:: Source data ::

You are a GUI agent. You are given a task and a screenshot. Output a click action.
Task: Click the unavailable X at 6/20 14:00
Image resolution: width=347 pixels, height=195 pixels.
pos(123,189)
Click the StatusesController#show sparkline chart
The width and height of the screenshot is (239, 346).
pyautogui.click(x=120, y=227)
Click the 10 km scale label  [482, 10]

:::

Directions for this task: Your answer is the line containing "Click the StatusesController#show" plus every line after it through the end of the entries, given again exactly and alone.

Exercise result:
Click the StatusesController#show sparkline chart
The width and height of the screenshot is (239, 346).
pyautogui.click(x=120, y=227)
Click the 10 km scale label  [482, 10]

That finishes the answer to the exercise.